### What to work on:
Look through the listing below and write out exactly the lines from the line with "813x448 pixels." to the line with "Click the 半径", both included, and no others.

### Material to process:
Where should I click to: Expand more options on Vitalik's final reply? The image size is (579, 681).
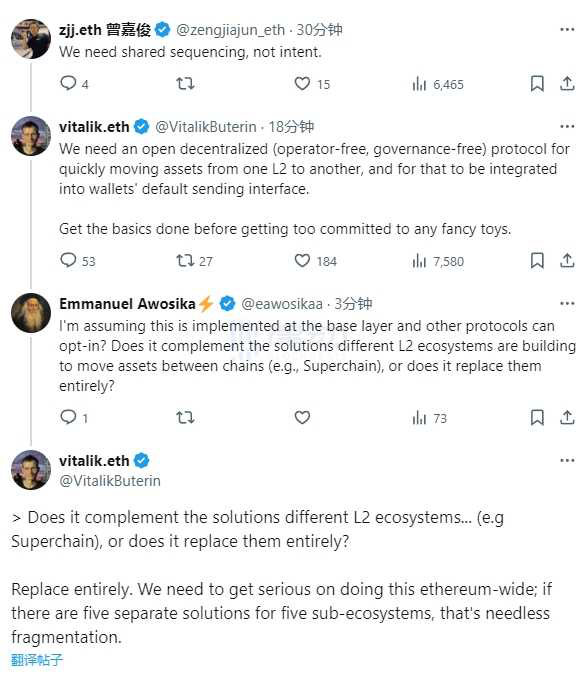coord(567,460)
==
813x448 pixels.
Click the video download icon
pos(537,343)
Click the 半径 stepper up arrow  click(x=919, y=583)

### Problem solution:
813x448 pixels.
Click the video download icon
pos(537,343)
Click the 半径 stepper up arrow  click(x=919, y=583)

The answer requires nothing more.